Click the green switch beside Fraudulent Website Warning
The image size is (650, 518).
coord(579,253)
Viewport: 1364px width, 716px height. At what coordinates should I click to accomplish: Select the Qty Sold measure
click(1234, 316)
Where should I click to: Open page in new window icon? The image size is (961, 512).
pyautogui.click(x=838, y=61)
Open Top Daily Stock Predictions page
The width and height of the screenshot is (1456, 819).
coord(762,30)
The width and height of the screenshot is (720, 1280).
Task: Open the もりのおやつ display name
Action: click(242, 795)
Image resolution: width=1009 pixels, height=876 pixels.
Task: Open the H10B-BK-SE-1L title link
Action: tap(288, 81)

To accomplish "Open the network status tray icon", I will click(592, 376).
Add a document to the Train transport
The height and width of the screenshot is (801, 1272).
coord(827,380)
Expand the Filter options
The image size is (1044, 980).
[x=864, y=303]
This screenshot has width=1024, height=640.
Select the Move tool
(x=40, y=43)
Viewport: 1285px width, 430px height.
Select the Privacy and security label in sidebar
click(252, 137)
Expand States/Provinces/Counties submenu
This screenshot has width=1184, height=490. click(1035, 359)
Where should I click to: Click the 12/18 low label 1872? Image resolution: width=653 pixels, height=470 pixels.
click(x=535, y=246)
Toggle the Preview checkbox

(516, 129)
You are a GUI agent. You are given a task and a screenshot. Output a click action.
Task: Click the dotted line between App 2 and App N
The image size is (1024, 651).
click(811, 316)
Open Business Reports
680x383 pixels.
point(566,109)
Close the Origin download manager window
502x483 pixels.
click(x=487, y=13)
┄┄┄┄┄┄
The data must be given again in full, exactly as written.

_ANSWER SPACE_.
Click the green switch beside Fraudulent Website Warning
The image size is (650, 518).
coord(579,253)
Viewport: 1364px width, 716px height. At what coordinates should I click to accomplish: Select the Qty Sold measure
click(1234, 316)
Where should I click to: Open page in new window icon? The image size is (961, 512).
pyautogui.click(x=838, y=61)
Open Top Daily Stock Predictions page
The width and height of the screenshot is (1456, 819).
coord(762,30)
The width and height of the screenshot is (720, 1280).
Task: Open the もりのおやつ display name
Action: click(242, 795)
Image resolution: width=1009 pixels, height=876 pixels.
Task: Open the H10B-BK-SE-1L title link
Action: tap(288, 81)

To accomplish "Open the network status tray icon", I will click(592, 376).
Add a document to the Train transport
The height and width of the screenshot is (801, 1272).
coord(827,380)
Expand the Filter options
The image size is (1044, 980).
[x=864, y=303]
This screenshot has width=1024, height=640.
Select the Move tool
(x=40, y=43)
Viewport: 1285px width, 430px height.
Select the Privacy and security label in sidebar
click(252, 137)
Expand States/Provinces/Counties submenu
This screenshot has width=1184, height=490. click(1035, 359)
Where should I click to: Click the 12/18 low label 1872? Image resolution: width=653 pixels, height=470 pixels.
click(x=535, y=246)
Toggle the Preview checkbox

(516, 129)
You are a GUI agent. You are given a task and a screenshot. Output a click action.
Task: Click the dotted line between App 2 and App N
The image size is (1024, 651).
click(811, 316)
Open Business Reports
680x383 pixels.
point(566,109)
Close the Origin download manager window
502x483 pixels.
click(x=487, y=13)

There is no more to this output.